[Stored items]
■ ■ ■ ■ ■ ■ ■

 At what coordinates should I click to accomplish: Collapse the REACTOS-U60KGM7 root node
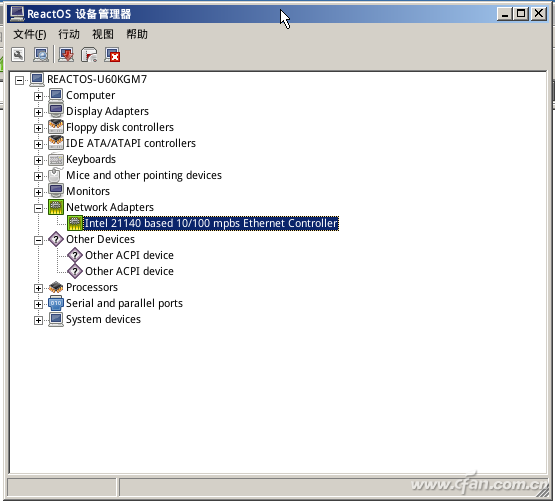pos(19,80)
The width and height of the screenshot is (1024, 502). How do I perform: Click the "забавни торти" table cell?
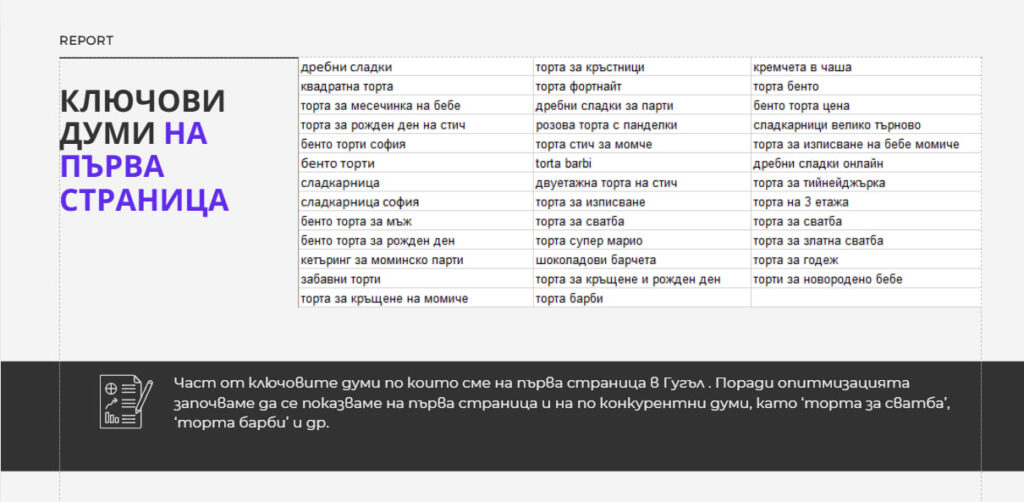point(340,279)
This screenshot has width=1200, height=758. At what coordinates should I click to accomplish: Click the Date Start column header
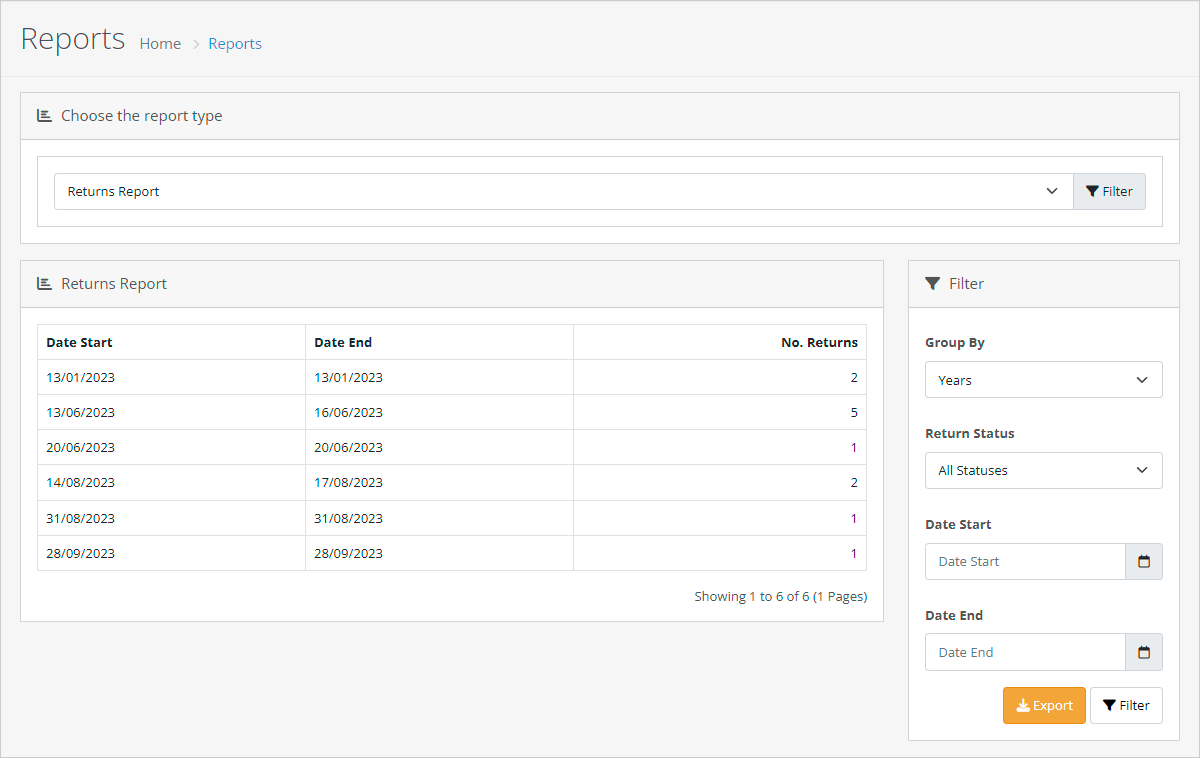click(80, 343)
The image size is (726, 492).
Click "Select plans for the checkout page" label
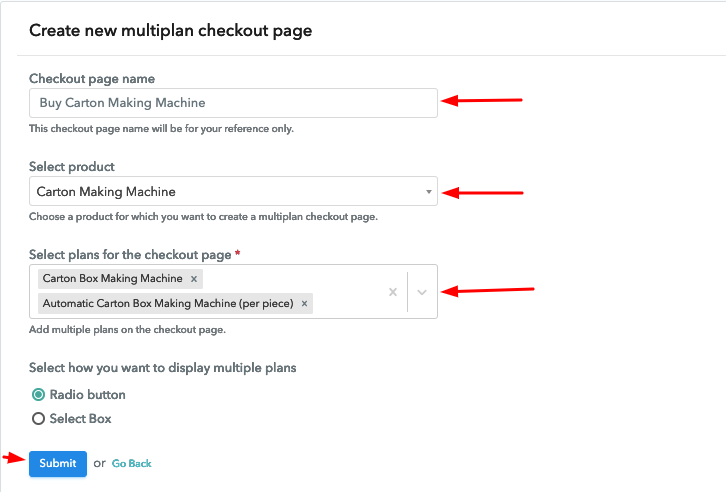tap(130, 255)
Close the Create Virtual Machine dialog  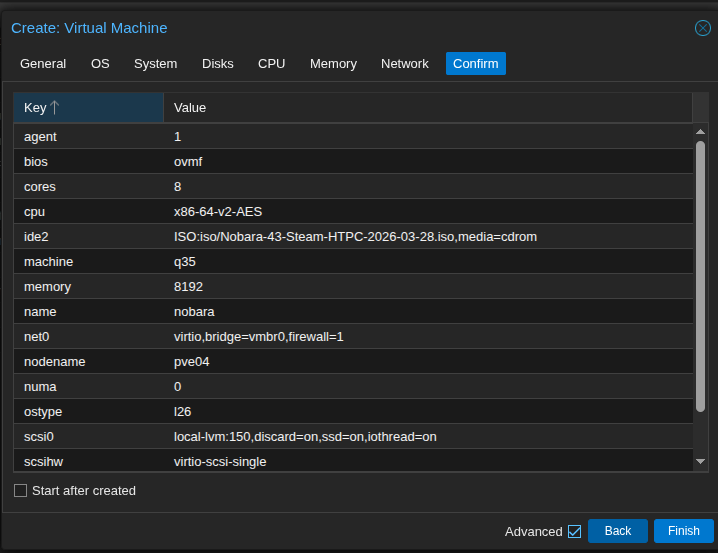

■ ■ ■ ■ ■ ■ ■

*Your task:* All entries should be given again exactly, except that pictures are to be excluded.

*Completed exercise:*
 At what coordinates should I click to accomplish: Collapse the REACTOS-U60KGM7 root node
pos(19,80)
The width and height of the screenshot is (1024, 502). How do I perform: Click the "забавни торти" table cell?
point(340,279)
This screenshot has width=1200, height=758. At what coordinates should I click to accomplish: Click the Date Start column header
click(80, 343)
The image size is (726, 492).
Click "Select plans for the checkout page" label
tap(130, 255)
Close the Create Virtual Machine dialog  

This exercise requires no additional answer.